You had to wonder what the response would have been, from Hollywood itself, were it the Clinton-Gore ticket getting beaten up on a national telecast.

It was “Murphy Brown” creator Diane English who may have hit lowest Sunday. “As Murphy Brown herself said: ‘I couldn’t possibly do a worse job raising my kid alone than the Reagans did with theirs.’ ”

You wished her words were on the end of a yo-yo she would have yanked back, that after thanking advertisers for resisting Quayle and remaining loyal to “Murphy Brown” she would have acquiesced and left the rest of the rebuttal to Murphy herself when the CBS series returns Sept. 21 for its new season.

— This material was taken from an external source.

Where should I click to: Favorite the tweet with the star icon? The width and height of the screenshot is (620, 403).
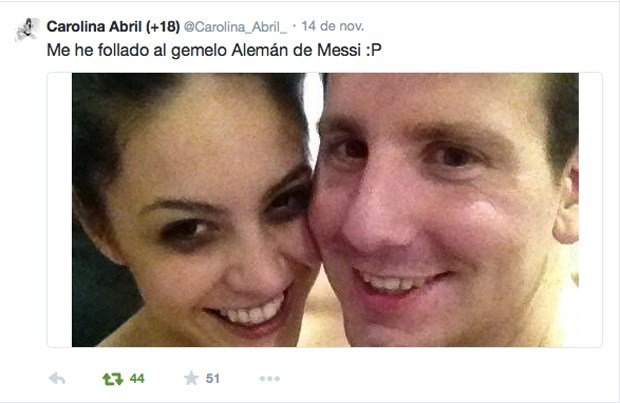point(191,378)
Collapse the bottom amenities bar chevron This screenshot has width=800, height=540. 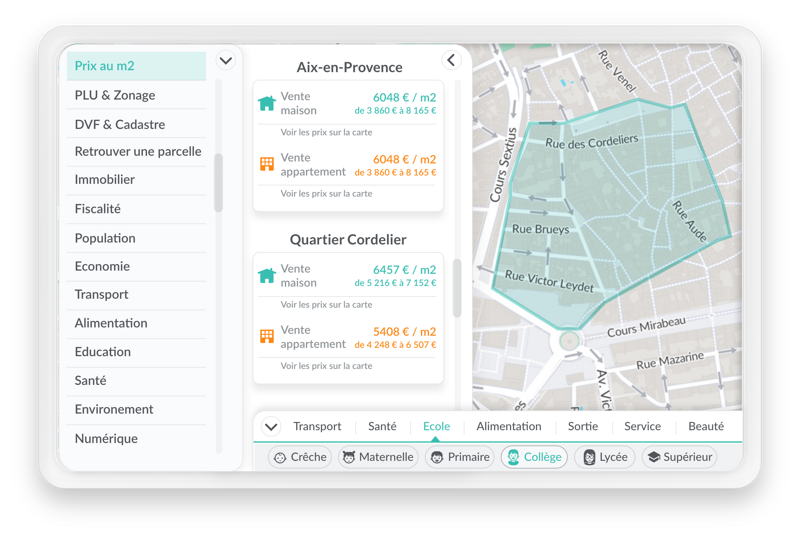click(x=271, y=427)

Because former President Ronald Reagan spoke prominently at last month’s Republican convention that sanctimoniously demanded allegiance to its own narrow concept of “family values,” his own family’s storied dysfunction has at least marginal validity as a political topic.

But knock the Reagans at the end of an Emmy acceptance speech? What was this, the Democratic National Convention II?

Commenting on the telecast Monday, ABC News correspondent Jeff Greenfield raised the specter of the GOP “demanding equal time in prime time.” Well, perhaps not. At the very least, though, viewers should demand less partisan politics from an event whose stated purpose is to celebrate television, not favor one party’s candidates over another’s.